Cicchetti spiega anche che a suo avviso per invertire il trend occorre intervenire subito e la prima misura che deve essere presa è l'incentivazione delle terze dosi di vaccino. Devono essere riaperti gli hub delle metropoli che sono stati da poco chiusi". Il vaccino, infatti, è e resta l'arma più importante per cercare di combattere la pandemia. Il governo italiano alla luce degli ultimi dati e consapevole che l'inverno e le feste di Natale possono causare una ulteriore impennata dei casi, sta lavorando per varare quello che è stato già definito il super green pass. E' stato Renato Brunetta, ministro della Pubblica amministrazione, ad annunciare che verrà arrivato probabilmente nel mese di dicembre.  

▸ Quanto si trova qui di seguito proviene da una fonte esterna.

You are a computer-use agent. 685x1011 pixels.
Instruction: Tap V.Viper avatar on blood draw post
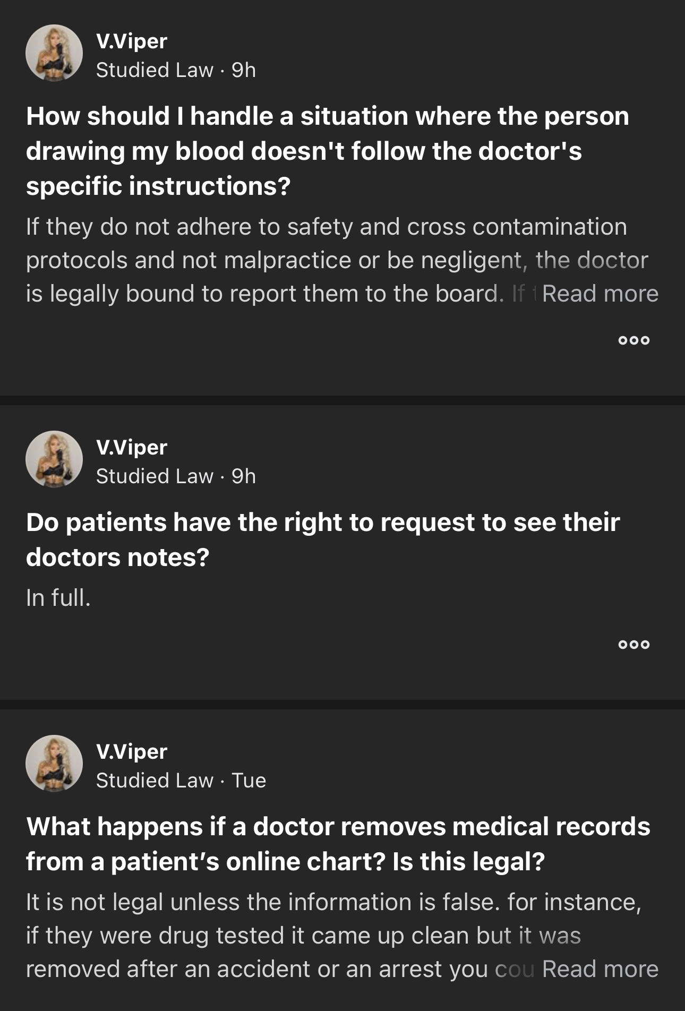coord(54,53)
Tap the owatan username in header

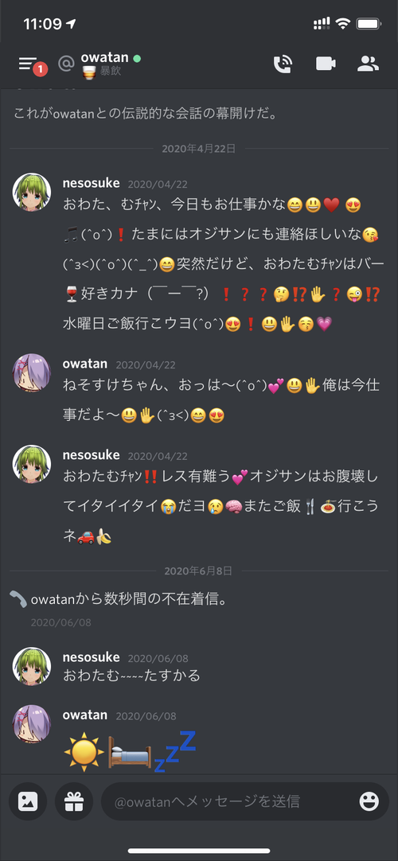point(104,57)
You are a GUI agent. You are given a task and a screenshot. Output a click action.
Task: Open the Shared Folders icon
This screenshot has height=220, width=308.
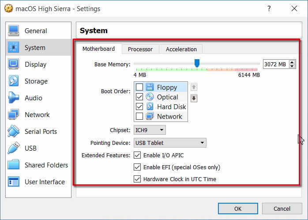[14, 165]
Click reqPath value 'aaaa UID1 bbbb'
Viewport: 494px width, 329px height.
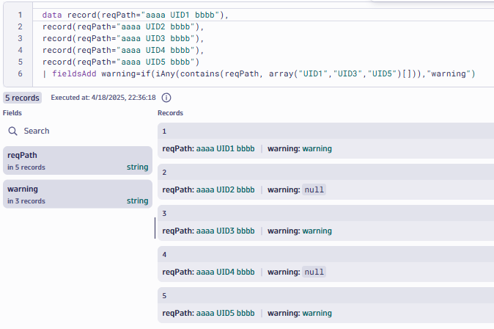coord(225,148)
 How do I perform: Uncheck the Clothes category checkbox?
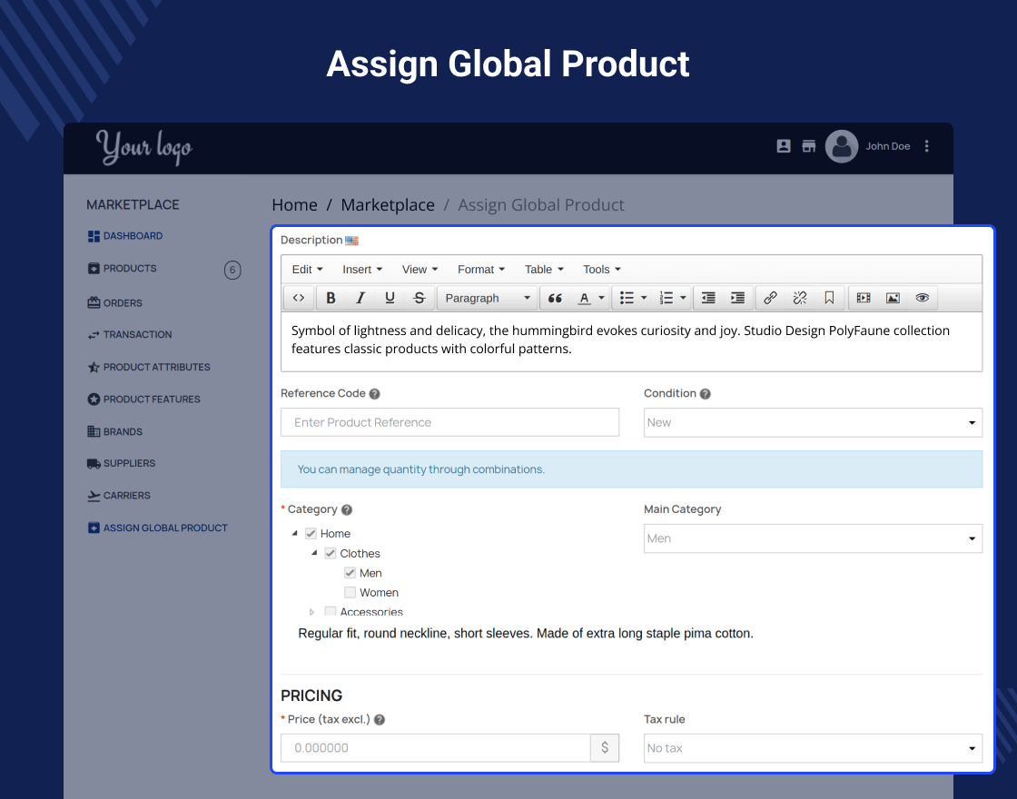click(x=331, y=553)
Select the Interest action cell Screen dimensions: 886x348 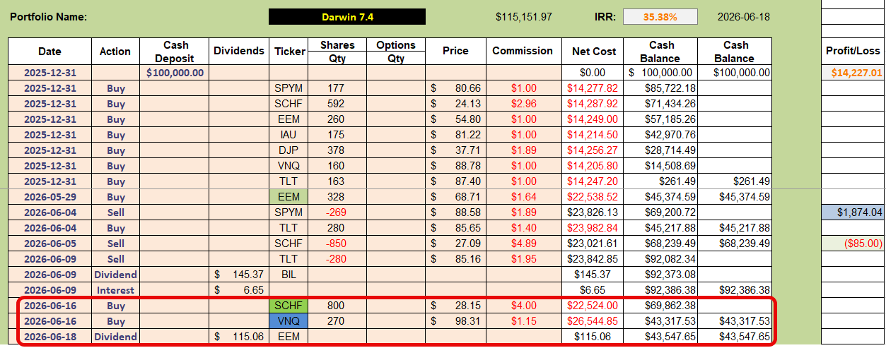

Se ne parlerà già nel confronto di martedì 23 novembre che l'esecutivo Draghi avrà con i presidenti delle Regioni. Stando alle notizie che sono trapelate, il certificato verde imporrà nuove e dure restrizioni ai no vax. In pratica chi non ha aderito alla campagna vaccinale, con il tampone negativo potrà accedere soltanto al luogo di lavoro e ai servizi essenziali, ma non alla vita sociale: niente cinema, ristoranti, stadi e palestre. La validità del tampone, inoltre, potrebbe essere diminuita a sole 24 ore. Una misura per spingere gli ormai ultimi indecisi ad aderire alla campagna, ma anche per non penalizzare chi a differenza di loro ha creduto nella scienza e si è sottoposta alla somministrazione del siero appena ha potuto.